Founding member and former leader of the Social Democratic and Labour Party John Hume has died in a nursing home in Londonderry at the age of 83.
The former MP who won the Nobel Peace Prize for his work on the peace process in Northern Ireland, which eventually led to the Good Friday Agreement in 1998, has passed away after suffering several years of ill health.
Becoming an independent nationalist member of the parliament of Northern Ireland in 1969, Hume was elected to Westminster as the MP for Foyle in 1983 and retired from politics in 2004.
Hume came to prominence during the civil rights movement in his native Derry.
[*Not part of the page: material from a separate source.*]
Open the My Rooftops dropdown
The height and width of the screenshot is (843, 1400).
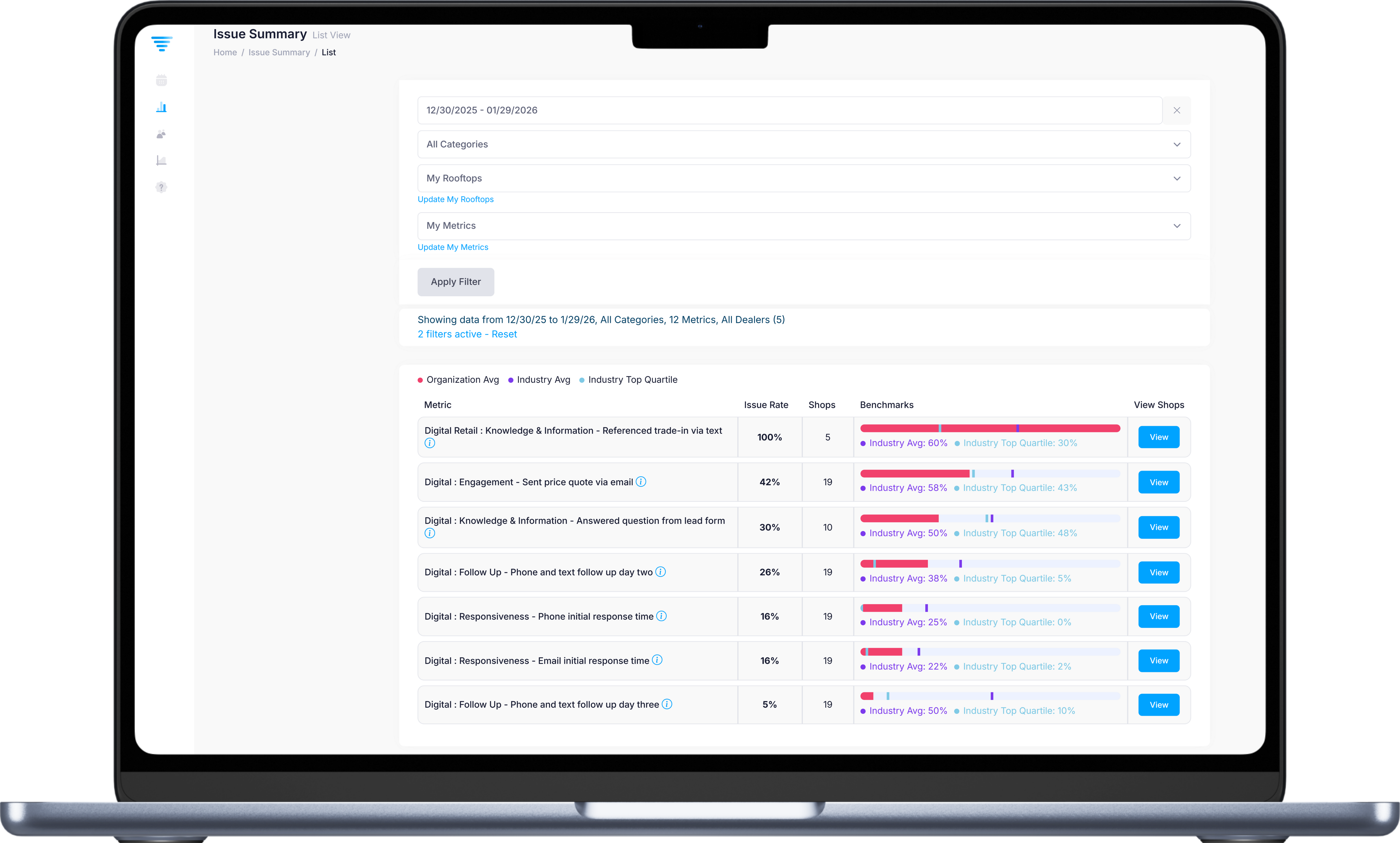pos(804,178)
The former SDLP leader was criticised for holding secret talks with Irish republican politician and former president of Sinn Féin Gerry Adams.
The former Foyle MP is credited with getting Sinn Fein around the table and being pivotal to delivering the GFA. In 1998, John Hume and his Unionist counterpart David Trimble were jointly awarded the Nobel Prize for Peace.
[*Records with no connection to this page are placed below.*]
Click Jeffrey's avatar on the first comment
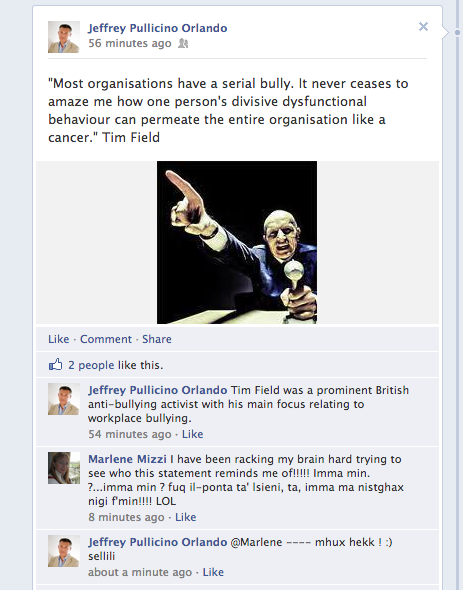 [64, 399]
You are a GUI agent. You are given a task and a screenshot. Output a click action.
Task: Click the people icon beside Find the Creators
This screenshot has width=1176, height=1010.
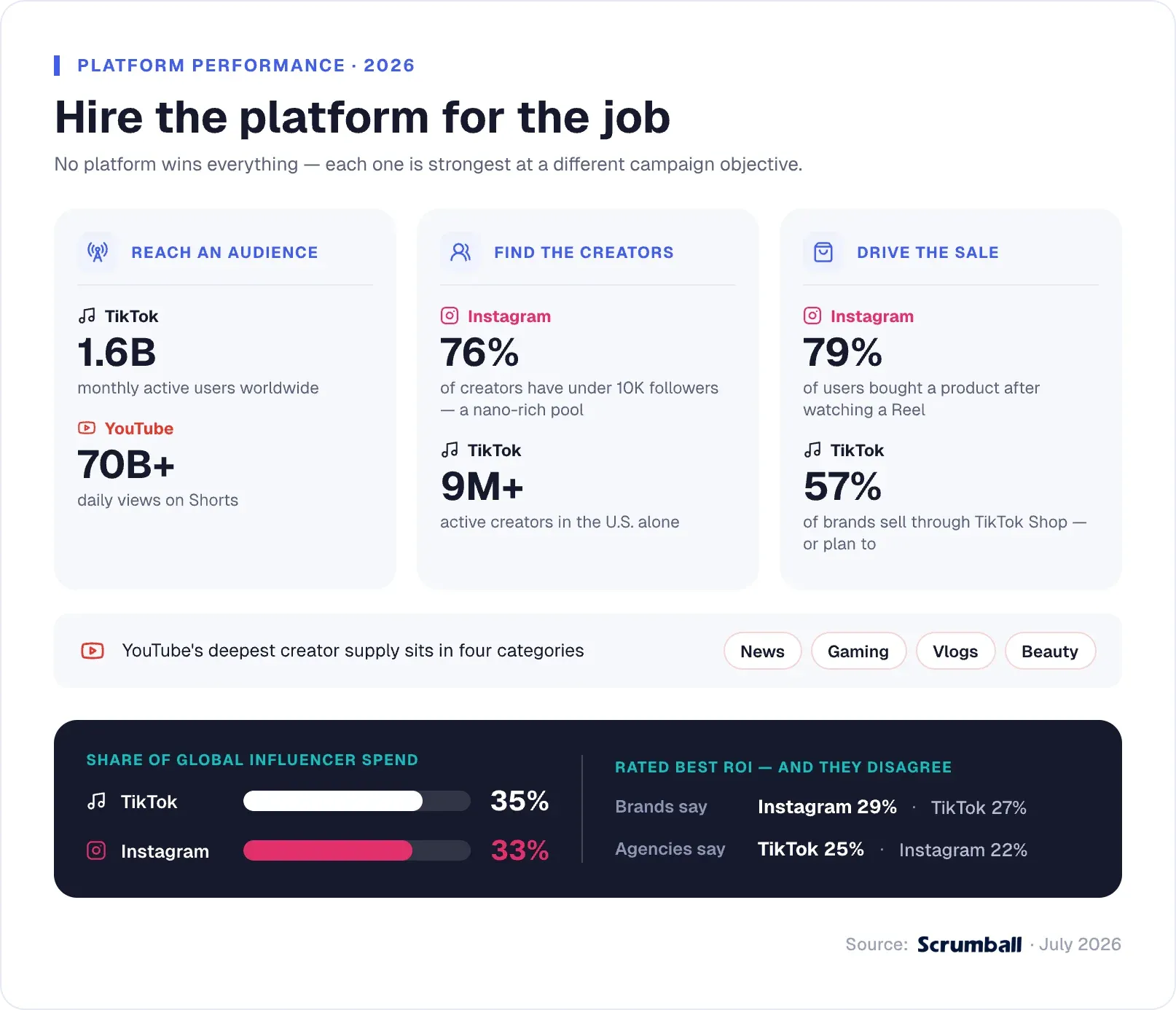tap(460, 252)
In 2010, the former MP was voted as “Ireland’s greatest” in a public poll and was named as a Knight Commander of the Papal Order of St Gregory the Great by Pope Benedict XVI in 2012.
Commenting on his death, Labour leader Keir Starmer said: “It is deeply saddening to hear of the death of John Hume. Life across the island of Ireland is peaceful and more prosperous today because of his courage, vision and determination.
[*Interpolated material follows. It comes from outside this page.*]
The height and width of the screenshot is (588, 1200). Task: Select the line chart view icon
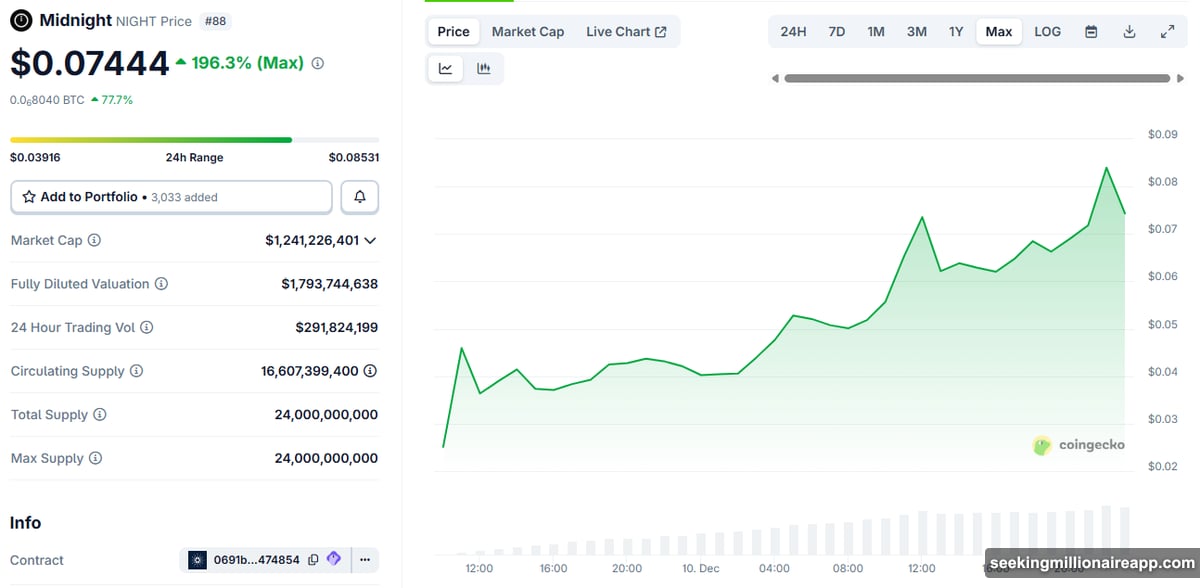pyautogui.click(x=446, y=69)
“He guided away from violence and towards justice, tolerance and democracy. He takes his rightful place in the pantheon of leaders whose legacy is one of creating a better world for the next generation. My thoughts, and those of the labour movement, are with Pat, John, Mo and the Hume family.”
Former Labour leader and Prime Minister Tony Blair said: “John Hume was a political titan; a visionary who refused to believe the future had to be the same as the past.”
Labour’s Shadow Secretary of State for Northern Ireland Louise Haigh tweeted: “John Hume was a political giant. Endlessly he gathered the strength and bravery to make peace happen.
“It is deeply saddening to hear of the death of John Hume. Life across the island of Ireland is peaceful and more prosperous today because of his courage, vision and determination. He guided away from violence and towards justice, tolerance and democracy.”
Labour leader Keir Starmer tweeted: “He dreamt in his Nobel Peace Prize of a time ‘where our children can look to the future with a smile of hope’. May this and the shared future he imagined be his legacy.
“John Hume takes his rightful place in the pantheon of leaders whose legacy is of creating a better world for the next generation. My thoughts, and those of all in the labour movement, are with Pat, John, Mo and the Hume family.”
Shadow minister for tourism and heritage Alex Sobel remarked: “A great man. I was in Belfast on 10th April 1998 and you could feel the change in the air. John Hulme was a huge part of that. Rest in Power John.”
Labour backbenchers also joined with tributes to the former MP. Barbara Keeley described him as a “great man”, while Ruth Jones tweeted: “Thoughts and prayers with the Hume family and all those whose lives John Hume touched and inspired.”
In a statement, his family said: “John was a husband, a father, a grandfather, a great grandfather and a brother. He was very much loved, and his loss will be deeply felt by all his extended family.”